What did you do there? I was a supplier engineering intern.
How did you get your internship? BEYA Conference in Washington, D.C. I got an on-site interview and offer.
What projects did you work on? I have a non-disclosure agreement but I was able to work on a product board for an upcoming product, which means I took the product apart and displayed it for people to see and understand how the product is made. I also did the forms and spoke with suppliers to ensure product quality and safety through procedures.
What was the coolest thing that happened during your internship? I was lucky enough to have a manager and team that supported and encouraged me. They flew me out to Indiana with the senior supplier engineer and I got to see the Spencer facility and meet more of the team and other interns.

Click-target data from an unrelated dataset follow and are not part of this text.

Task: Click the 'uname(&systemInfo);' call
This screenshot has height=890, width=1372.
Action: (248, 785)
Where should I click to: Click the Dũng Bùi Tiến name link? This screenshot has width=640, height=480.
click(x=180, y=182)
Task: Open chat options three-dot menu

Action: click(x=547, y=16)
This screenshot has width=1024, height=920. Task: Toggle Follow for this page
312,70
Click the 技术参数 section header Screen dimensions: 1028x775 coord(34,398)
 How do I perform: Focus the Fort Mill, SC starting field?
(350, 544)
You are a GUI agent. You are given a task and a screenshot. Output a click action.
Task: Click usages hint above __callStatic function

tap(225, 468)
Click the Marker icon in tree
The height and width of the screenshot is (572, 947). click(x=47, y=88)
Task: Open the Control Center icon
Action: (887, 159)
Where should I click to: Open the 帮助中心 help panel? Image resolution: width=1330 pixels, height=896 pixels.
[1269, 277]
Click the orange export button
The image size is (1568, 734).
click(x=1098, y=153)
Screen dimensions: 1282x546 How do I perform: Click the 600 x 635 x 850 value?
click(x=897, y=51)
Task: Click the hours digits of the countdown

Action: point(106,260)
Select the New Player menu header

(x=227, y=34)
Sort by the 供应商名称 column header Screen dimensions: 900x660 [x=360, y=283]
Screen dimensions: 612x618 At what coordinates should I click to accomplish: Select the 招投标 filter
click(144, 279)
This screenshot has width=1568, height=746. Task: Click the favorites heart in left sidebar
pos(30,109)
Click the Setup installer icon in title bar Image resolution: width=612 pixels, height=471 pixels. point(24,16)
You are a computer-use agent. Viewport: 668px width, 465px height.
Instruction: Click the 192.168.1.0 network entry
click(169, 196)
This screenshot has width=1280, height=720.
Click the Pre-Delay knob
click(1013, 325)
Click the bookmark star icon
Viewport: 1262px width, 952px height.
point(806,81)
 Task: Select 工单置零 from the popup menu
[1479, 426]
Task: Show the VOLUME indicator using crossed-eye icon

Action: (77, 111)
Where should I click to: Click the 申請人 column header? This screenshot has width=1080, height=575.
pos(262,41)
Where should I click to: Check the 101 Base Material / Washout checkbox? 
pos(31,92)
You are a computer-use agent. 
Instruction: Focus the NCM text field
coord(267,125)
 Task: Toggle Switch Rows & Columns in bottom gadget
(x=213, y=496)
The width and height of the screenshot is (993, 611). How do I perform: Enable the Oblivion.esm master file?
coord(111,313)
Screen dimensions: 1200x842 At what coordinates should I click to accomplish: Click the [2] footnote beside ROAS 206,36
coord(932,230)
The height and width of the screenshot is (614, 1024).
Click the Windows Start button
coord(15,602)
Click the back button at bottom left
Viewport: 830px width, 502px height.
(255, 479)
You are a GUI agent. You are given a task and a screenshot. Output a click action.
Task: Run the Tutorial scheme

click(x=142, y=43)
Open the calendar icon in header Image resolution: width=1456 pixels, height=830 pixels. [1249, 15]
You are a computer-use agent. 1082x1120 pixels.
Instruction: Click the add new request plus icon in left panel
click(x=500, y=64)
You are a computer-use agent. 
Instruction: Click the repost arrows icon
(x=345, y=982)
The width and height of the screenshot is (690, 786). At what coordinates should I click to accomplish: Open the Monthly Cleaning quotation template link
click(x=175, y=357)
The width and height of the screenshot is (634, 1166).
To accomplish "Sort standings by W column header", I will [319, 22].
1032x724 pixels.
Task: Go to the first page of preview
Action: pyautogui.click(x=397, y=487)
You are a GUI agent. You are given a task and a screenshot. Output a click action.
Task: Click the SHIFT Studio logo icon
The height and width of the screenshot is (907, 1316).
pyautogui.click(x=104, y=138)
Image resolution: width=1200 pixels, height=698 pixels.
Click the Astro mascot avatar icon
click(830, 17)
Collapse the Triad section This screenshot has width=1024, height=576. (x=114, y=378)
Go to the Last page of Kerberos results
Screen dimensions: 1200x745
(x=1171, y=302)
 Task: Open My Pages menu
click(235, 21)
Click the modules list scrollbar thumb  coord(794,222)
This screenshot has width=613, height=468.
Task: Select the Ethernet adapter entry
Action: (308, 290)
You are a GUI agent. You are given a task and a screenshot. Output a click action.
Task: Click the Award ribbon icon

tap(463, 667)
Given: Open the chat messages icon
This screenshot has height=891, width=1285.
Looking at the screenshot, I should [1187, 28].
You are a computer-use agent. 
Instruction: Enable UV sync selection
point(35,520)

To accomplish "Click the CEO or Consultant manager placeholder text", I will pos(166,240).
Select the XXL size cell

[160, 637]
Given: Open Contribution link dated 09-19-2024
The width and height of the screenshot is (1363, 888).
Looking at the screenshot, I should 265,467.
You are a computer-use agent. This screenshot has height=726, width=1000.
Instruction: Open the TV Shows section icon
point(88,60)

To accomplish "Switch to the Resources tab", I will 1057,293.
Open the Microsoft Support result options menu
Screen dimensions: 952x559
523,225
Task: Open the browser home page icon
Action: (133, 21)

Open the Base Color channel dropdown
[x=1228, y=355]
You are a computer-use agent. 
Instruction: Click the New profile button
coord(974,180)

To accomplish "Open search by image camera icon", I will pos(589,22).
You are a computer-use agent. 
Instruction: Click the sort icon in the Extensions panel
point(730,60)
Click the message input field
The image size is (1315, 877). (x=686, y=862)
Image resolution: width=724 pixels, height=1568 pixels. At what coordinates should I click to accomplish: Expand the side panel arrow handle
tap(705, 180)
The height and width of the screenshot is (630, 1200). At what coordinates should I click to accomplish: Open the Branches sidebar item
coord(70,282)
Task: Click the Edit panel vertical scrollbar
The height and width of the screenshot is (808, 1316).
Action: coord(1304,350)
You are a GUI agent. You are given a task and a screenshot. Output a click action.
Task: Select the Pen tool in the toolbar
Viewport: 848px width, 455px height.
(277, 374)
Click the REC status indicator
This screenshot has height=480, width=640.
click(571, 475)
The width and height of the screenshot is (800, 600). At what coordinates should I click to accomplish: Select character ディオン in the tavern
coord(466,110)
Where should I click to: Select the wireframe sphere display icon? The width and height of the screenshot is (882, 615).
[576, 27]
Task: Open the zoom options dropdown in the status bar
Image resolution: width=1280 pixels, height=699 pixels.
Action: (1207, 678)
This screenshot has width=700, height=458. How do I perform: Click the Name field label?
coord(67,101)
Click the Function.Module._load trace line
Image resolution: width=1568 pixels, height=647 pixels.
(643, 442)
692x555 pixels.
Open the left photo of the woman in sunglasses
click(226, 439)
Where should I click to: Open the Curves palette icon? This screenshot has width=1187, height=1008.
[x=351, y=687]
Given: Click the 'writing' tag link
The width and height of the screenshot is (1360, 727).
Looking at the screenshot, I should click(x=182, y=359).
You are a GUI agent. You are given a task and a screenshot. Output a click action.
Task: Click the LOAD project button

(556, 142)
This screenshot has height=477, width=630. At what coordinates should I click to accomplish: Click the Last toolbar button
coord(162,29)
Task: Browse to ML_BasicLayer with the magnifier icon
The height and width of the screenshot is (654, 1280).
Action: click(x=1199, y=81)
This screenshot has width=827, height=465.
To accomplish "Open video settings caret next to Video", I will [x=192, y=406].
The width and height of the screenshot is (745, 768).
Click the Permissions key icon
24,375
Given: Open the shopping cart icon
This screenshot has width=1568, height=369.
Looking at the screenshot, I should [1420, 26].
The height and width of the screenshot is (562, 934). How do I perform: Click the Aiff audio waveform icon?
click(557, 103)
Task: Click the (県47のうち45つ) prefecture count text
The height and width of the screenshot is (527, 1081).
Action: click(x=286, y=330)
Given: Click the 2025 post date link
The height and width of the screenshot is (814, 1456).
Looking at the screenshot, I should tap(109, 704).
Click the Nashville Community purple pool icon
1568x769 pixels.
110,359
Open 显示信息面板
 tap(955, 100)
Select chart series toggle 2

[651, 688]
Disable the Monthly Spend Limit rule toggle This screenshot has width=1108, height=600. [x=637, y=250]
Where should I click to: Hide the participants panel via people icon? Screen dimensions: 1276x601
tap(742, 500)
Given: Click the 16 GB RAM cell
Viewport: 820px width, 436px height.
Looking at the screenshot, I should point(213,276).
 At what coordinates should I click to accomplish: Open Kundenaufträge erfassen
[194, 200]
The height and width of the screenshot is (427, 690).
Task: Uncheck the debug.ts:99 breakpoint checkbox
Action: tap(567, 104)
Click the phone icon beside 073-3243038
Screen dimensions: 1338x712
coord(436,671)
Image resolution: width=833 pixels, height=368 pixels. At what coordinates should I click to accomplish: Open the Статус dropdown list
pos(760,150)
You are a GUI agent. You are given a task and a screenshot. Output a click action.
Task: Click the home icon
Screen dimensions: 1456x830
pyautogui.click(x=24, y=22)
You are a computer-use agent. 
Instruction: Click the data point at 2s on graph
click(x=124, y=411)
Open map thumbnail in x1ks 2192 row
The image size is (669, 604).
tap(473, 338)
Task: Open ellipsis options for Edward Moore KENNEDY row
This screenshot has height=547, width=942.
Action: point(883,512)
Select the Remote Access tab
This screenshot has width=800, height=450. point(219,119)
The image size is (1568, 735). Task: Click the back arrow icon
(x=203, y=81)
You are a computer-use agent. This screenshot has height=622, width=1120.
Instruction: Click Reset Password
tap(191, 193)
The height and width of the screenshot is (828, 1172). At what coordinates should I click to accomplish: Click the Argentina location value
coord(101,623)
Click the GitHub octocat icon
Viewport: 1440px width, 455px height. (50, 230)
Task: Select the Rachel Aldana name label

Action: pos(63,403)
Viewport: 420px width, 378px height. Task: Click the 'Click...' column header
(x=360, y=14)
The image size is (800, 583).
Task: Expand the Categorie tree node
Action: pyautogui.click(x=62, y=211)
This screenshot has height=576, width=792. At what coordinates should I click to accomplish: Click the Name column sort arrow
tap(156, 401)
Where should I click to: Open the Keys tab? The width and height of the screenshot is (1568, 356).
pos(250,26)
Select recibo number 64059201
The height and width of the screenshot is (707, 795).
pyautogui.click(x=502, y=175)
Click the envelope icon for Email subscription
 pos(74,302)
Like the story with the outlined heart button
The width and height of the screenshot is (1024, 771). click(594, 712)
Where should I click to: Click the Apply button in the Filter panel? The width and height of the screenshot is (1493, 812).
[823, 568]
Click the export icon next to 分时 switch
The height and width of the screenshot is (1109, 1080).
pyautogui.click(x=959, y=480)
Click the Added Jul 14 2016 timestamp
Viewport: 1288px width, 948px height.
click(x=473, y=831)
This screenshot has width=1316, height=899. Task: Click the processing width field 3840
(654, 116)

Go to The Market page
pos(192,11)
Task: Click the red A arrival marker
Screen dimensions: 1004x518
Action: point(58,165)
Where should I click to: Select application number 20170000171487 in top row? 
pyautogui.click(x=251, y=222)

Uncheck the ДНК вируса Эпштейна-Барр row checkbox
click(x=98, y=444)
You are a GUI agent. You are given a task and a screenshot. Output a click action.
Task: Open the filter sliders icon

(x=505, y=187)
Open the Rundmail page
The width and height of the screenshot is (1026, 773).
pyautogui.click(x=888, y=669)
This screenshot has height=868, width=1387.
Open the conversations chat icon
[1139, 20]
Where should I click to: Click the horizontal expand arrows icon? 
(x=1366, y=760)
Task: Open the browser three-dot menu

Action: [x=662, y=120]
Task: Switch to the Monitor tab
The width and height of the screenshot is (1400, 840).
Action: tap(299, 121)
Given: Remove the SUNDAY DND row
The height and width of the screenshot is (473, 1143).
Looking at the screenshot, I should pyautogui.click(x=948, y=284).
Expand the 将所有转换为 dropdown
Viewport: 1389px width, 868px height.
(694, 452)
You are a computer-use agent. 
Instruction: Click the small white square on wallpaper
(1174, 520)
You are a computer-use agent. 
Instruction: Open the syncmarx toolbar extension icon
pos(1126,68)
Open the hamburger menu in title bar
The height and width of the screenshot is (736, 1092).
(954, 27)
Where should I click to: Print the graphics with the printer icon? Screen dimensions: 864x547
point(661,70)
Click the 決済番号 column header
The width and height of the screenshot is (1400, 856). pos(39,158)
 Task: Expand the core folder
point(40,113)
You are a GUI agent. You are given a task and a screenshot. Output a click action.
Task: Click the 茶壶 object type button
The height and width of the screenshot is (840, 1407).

What did you like most about your experience? The culture of the company and the fun events that BSC participates in.
What did you learn about yourself? I don’t know what to do with my free time. The work life balance was great but I had to find hobbies or pick up old ones I had dropped for school.
How did you expand your professional network? I got to meet so many people both at the Marlborough, Massachusetts, site and the Spencer, Indiana, site. The work I was involved in cannot be done without communication between departments so I got to meet many people all over the company.
How does your internship connect back to your coursework? The Honors College has taught me about the importance of being a lifelong learner and being an open minded individual and that is something that transfers into my work. It’s important to understand that there’s always more to learn.
How did it help you prove yourself in the “real world”? I can hold an 8 a.m. to 5 p.m. job and still have plenty of time to cook, clean, hang with friends and co-workers, as well as enjoy my time. I also enjoyed my work. I’d say I proved that the “real-world” is totally manageable and, maybe even easier to manager and section off than school.
What advice do you have for those beginning the internship process? Ask questions. Do not be afraid. Ensure that you have work and be open with your manager. Not everyone may be encouraging but you’ll never know unless you try. Always stand up for yourself; you are responsible for your work and your experience. It’s up to you to be on top of that.